**** Provided information ****

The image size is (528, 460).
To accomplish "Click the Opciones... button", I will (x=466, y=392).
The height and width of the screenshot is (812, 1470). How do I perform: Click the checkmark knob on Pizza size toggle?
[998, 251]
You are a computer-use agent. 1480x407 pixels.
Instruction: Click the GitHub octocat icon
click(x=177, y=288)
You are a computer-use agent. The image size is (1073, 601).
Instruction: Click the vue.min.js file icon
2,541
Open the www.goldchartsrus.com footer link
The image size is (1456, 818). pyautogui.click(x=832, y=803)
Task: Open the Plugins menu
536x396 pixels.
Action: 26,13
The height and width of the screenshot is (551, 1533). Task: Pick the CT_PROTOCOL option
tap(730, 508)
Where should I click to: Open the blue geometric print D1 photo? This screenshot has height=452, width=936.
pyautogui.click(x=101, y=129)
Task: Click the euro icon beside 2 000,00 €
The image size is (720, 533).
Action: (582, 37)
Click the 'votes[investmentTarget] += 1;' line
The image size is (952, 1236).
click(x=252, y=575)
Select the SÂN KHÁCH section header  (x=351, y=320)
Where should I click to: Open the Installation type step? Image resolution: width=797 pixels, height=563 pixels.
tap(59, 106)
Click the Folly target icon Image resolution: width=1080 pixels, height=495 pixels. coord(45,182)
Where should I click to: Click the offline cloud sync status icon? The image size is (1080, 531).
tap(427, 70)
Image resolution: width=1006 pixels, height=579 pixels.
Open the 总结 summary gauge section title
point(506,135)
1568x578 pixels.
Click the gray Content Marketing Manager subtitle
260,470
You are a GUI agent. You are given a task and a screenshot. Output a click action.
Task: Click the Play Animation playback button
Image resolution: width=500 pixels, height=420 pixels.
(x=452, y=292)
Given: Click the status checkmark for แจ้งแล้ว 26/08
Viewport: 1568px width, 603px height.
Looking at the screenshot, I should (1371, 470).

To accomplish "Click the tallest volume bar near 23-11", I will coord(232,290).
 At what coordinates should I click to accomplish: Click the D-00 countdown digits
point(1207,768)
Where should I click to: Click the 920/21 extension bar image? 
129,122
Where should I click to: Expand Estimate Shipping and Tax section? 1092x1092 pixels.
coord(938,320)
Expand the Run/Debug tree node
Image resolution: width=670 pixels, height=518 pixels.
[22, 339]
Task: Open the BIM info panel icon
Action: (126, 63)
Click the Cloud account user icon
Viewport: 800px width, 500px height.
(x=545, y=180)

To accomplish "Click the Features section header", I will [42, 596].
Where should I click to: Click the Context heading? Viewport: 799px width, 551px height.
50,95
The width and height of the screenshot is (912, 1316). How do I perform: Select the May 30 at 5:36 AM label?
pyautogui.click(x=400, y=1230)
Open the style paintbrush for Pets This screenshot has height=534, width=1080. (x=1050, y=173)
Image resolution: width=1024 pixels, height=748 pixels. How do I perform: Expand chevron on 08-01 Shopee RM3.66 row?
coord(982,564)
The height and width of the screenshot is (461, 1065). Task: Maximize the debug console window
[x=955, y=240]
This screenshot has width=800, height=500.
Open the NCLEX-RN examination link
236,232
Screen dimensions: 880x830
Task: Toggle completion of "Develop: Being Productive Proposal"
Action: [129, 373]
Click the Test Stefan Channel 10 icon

****

» Problem to work on
When a line in the listing has the word "will", return that line.

» Worked solution
To accomplish "Click the Opciones... button", I will (x=466, y=392).
To accomplish "Click the tallest volume bar near 23-11", I will coord(232,290).
To accomplish "Click the Features section header", I will [42, 596].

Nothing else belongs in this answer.